**Action item A:** Decide whether each statement agrees with the passage about the wilderness months. Answer yes or no for each and quote the deciding words from the passage. (i) The narrator's apartment was barely affordable. (ii) The narrator states for certain that Anthony Bourdain coined the term being paraphrased. (iii) The drug store on the street had cashiers and pharmacists.
**Action item B:** Reproduce the part of the passage about the wilderness months starting at "There was a hair" and ending at "EVERYWHERE had a job.", substituting "barber shop" for "hair salon".

**Passage for review:**
• • • • • • •
A couple of months out of work, during a time I like to call my “wilderness months” (in homage to Anthony Bourdain or whoever coined the term I’m paraphrasing; I’ll assume it was him), I had something of an epiphany. Or maybe it was more like a moment of madness.
I was walking around up the street from my barely-affordable apartment on a trek to a grocery store to determine the week’s rations. As I passed by the other shops on the street, a strange realization crept in. Everyone in every one of those places had a job!
There was a hair salon where they employed hair stylists. There was a restaurant with cooks and servers. There was a drug store with cashiers and pharmacists. EVERYONE EVERYWHERE had a job.
Except for me.
Making it into the grocery store, I noticed the employees at the registers, behind the deli and bakery counters, stocking the shelves, cleaning the floors, making announcements over the PA system, arranging the fruit…my lord, the fruit! There were growers, pickers, shippers, marketers, sellers and buyers, all of whose jobs led to that one banana lying in front of me among a mountain of other bananas. The people involved in making a TV dinner or a carton of orange juice boggled my mind.
• • • • • • •
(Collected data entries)
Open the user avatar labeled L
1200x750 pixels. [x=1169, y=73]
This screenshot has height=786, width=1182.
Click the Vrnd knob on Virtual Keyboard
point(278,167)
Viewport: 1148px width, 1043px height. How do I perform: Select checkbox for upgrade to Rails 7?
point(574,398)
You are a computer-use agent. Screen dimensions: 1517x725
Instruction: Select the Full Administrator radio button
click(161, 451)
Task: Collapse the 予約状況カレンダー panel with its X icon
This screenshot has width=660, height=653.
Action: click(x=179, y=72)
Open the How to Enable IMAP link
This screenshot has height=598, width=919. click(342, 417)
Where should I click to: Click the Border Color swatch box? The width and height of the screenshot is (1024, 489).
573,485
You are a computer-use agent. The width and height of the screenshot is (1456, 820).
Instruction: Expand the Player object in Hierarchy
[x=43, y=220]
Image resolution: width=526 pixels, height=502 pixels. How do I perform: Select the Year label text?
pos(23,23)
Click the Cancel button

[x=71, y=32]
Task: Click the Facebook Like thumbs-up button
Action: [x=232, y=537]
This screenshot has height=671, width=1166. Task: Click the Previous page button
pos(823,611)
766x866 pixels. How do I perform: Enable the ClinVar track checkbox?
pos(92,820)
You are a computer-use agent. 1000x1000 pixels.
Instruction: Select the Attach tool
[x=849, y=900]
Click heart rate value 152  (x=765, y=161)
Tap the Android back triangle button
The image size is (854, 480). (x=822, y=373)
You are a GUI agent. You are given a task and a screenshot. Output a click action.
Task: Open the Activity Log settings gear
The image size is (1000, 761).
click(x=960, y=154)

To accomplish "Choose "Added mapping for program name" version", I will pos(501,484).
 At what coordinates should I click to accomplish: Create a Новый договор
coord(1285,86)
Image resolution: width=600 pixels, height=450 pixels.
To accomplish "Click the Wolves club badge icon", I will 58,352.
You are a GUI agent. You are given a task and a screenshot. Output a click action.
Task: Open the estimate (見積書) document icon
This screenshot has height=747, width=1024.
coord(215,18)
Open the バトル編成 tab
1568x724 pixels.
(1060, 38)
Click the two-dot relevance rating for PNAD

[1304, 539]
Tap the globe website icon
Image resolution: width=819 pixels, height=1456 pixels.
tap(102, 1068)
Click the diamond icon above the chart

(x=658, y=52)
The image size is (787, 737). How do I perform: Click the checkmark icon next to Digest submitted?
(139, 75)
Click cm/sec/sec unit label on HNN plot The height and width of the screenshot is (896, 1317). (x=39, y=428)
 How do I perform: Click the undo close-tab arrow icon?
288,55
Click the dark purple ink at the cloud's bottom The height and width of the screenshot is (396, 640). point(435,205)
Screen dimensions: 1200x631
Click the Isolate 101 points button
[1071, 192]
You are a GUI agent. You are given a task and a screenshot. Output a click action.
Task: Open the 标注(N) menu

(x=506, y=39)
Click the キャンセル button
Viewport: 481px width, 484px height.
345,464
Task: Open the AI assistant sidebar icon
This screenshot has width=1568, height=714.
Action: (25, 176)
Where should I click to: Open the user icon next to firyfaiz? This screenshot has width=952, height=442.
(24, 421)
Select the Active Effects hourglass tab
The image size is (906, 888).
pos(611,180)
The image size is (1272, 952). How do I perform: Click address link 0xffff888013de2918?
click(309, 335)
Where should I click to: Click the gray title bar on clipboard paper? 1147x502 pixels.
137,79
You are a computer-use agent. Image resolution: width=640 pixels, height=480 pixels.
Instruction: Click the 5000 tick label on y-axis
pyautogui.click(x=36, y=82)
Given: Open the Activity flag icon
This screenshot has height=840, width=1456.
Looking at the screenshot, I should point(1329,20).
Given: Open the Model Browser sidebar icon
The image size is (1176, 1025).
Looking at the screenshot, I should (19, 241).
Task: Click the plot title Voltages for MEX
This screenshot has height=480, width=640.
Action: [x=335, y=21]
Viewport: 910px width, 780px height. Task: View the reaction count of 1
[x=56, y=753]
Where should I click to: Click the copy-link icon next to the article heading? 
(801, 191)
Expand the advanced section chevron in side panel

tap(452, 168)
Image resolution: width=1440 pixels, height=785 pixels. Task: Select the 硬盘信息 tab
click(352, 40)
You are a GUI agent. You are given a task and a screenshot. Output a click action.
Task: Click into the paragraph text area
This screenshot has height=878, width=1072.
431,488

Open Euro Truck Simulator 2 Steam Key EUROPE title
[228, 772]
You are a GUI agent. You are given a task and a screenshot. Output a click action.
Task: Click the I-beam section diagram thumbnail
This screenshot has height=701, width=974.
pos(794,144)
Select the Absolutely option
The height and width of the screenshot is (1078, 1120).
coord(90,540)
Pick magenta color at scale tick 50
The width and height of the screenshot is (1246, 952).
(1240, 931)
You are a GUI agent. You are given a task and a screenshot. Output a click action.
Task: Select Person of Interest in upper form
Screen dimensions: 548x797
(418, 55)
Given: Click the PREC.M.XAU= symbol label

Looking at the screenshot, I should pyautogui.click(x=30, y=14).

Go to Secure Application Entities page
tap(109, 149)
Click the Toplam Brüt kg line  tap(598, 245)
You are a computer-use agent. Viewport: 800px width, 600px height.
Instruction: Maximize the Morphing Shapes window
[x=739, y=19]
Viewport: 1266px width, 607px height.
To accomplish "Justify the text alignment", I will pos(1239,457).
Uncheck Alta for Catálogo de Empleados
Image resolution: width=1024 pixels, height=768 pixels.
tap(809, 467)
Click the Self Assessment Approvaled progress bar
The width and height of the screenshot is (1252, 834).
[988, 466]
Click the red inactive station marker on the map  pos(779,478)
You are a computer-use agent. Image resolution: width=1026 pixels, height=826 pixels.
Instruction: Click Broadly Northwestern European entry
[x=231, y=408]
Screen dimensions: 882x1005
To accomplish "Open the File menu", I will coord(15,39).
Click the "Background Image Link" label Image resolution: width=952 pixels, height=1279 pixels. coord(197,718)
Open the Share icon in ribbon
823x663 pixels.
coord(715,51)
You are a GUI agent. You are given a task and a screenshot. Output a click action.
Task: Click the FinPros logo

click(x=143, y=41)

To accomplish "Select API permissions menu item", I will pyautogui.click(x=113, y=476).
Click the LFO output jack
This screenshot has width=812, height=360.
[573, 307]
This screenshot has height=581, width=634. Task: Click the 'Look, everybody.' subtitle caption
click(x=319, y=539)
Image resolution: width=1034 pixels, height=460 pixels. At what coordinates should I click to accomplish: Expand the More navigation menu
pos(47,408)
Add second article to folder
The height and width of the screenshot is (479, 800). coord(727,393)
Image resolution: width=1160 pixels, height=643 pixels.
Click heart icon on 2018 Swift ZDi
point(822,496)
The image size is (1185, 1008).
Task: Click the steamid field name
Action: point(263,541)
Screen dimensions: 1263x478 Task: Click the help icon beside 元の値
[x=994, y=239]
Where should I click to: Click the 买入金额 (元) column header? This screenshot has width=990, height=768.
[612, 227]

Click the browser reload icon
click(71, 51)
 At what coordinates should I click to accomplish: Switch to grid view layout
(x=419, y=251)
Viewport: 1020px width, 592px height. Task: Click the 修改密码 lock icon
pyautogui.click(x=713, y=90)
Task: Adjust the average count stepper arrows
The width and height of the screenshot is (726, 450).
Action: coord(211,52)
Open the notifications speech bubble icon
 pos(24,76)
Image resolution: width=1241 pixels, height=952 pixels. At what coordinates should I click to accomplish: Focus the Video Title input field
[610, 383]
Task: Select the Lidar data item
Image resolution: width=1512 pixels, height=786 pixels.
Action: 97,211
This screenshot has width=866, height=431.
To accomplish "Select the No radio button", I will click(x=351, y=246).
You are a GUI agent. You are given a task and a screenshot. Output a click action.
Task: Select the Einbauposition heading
• • • • • • •
**Exercise answer A:**
(i) Yes: "my barely-affordable apartment"
(ii) No: "in homage to Anthony Bourdain or whoever coined the term I’m paraphrasing; I’ll assume it was him"
(iii) Yes: "There was a drug store with cashiers and pharmacists."

**Exercise answer B:**
There was a barber shop where they employed hair stylists. There was a restaurant with cooks and servers. There was a drug store with cashiers and pharmacists. EVERYONE EVERYWHERE had a job.